‘The Permanent Deacon: An Ancient Order, A Dynamic Present, A Hopeful Future’
Deacon Gesualdo Schneider of St. Augustine Parish in Montpelier and North American Martyrs Parish in Marshfield is the author of “The Permanent Deacon: An Ancient Order, A Dynamic Present, A Hopeful Future” in the spring issue of Josephinum Diaconal Review. It is the first article he has authored and had published.
The article grew out of course work that he completed for a master in theology degree in 2017 from Franciscan University of Steubenville. “Reflection since then allowed me to synthesize these ideas into a tool that deacons can use to understand the history of the diaconate and the unique role permanent deacons have in the Church,” he said.
The article gives an overview of the ancient origins of the order of deacon, its decline (especially in the Roman Rite) and then its renewal at Vatican II.
The third part makes some theological speculations that indicate a hopeful future. “The ‘hopeful future’ of the permanent deacon is based on recognizing the real ontological differences that exist between laity, deacons (transitional and permanent), priests and bishops,” he explained. “St. Ignatius wrote then that the deacon is a ‘servant of the mysteries of Jesus Christ’ and ‘entrusted with the service of Jesus Christ.’ It is true today. The permanent deacon can become, if he submits himself to Jesus, a human face of God while making Jesus’ human ministry present today.”
Deacons live lives based in the sacraments, scripture and prayer. They are involved in myriad activities such as assisting the priest at the altar, making communion calls, teaching faith formation, serving on committees, leading Rite of Christian Initiation of Adults programs, offering marriage preparation, training altar servers, coordinating Adoration Chapels, helping arrange retreats, preaching and addressing the Corporal Works of Mercy.

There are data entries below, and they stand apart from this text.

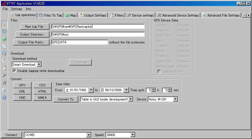Open the wrench Device settings sidebar icon
252x139 pixels.
click(4, 75)
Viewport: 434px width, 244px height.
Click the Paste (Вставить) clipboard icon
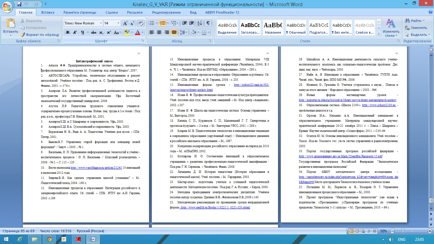coord(10,24)
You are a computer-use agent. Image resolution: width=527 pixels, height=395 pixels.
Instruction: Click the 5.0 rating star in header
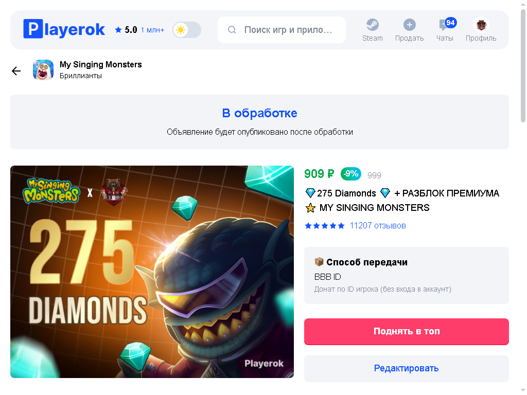118,30
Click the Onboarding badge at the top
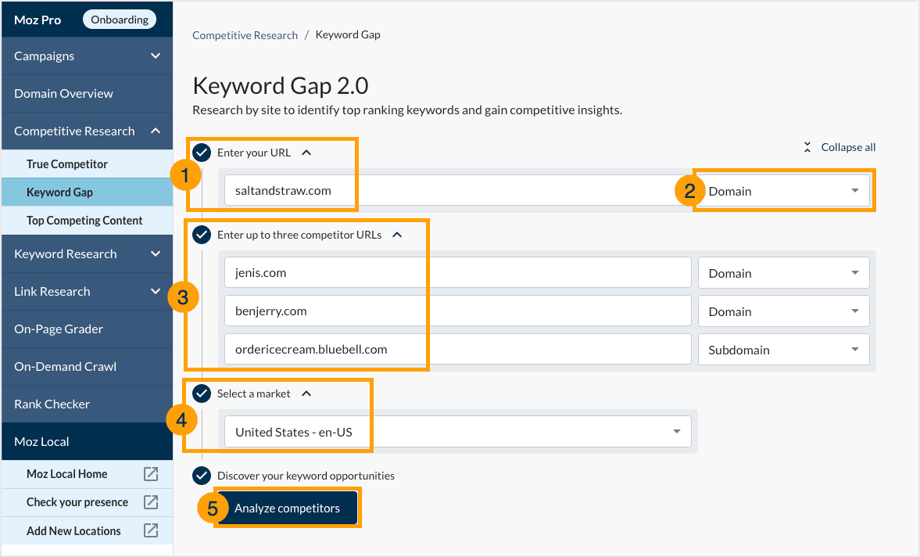Image resolution: width=920 pixels, height=557 pixels. [x=119, y=19]
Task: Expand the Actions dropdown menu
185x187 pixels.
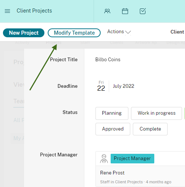Action: (x=119, y=32)
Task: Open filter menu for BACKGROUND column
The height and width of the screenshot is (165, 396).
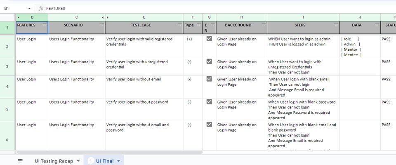Action: click(x=263, y=25)
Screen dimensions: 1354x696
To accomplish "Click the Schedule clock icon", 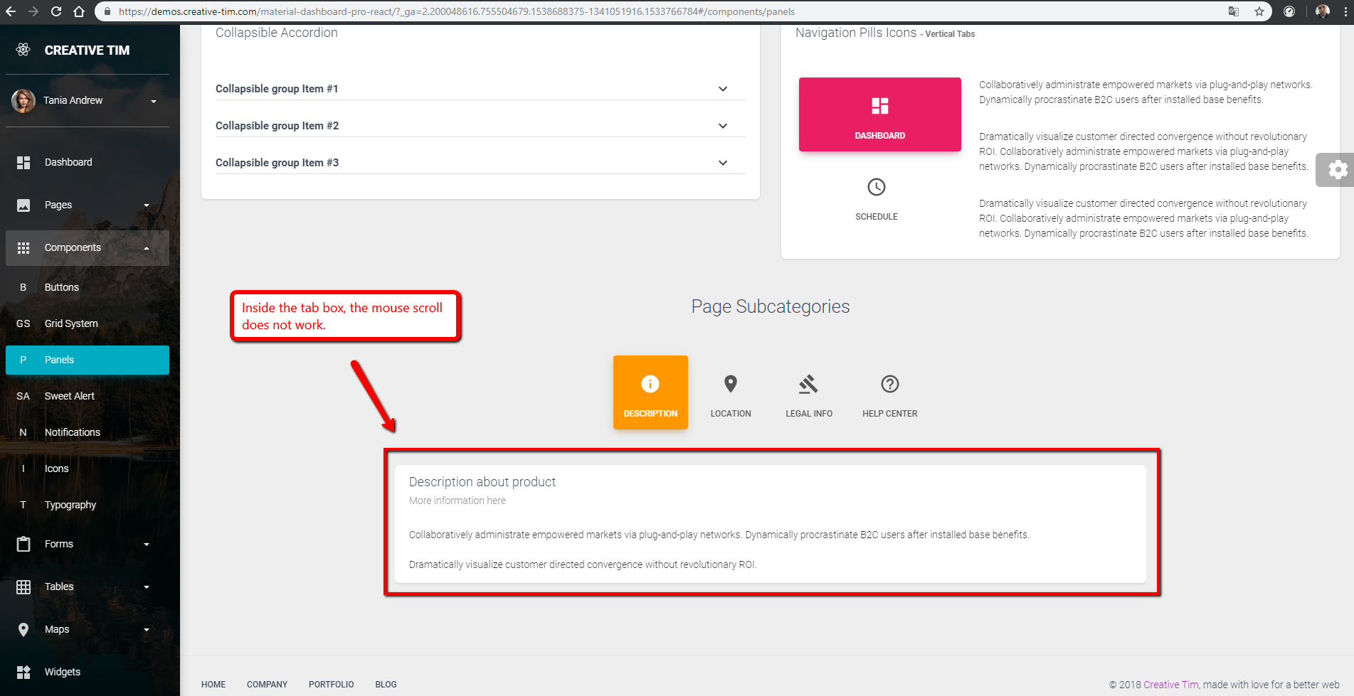I will tap(876, 188).
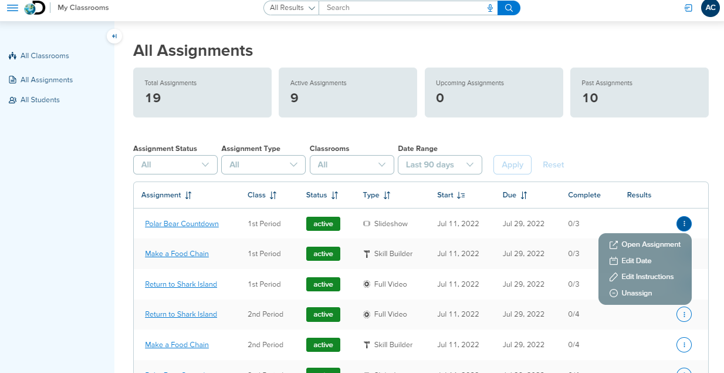
Task: Open the kebab menu for 2nd Period Shark Island
Action: (x=684, y=314)
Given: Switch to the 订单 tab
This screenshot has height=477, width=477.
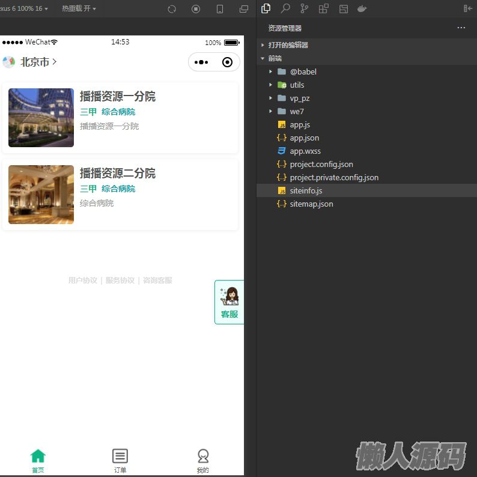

“Ultimately, I consider my role as being prepared and available to serve the need before me,” said Deacon Schneider, who was ordained in 2007 and retired in 2011 as Montpelier fire chief. “That may be a throw-back to my time in the fire service. One never knew what emergency would next require assistance. Therefore, one had to always be preparing, by education and training, for whatever may come.”
He became Catholic in 2001, and being baptized Catholic was the watershed experience of his life: It gave him a new outlook on life, new tools for growth and a new purpose.
“The diaconal ordination allowed me to grow and has opened up many opportunities,” he said. “But it has brought many responsibilities also. The most difficult one is balancing the Sacraments of Marriage and Ordination.”
Asked for advice for men considering the diaconate, Deacon Schneider — who is married to Loretta Schneider — replied, “Ordination is just the beginning. You need to continue to grow intellectually and personally. Your marriage needs even greater care. One of the best indicators of a healthy deacon ministry is that your marriage becomes better and better.”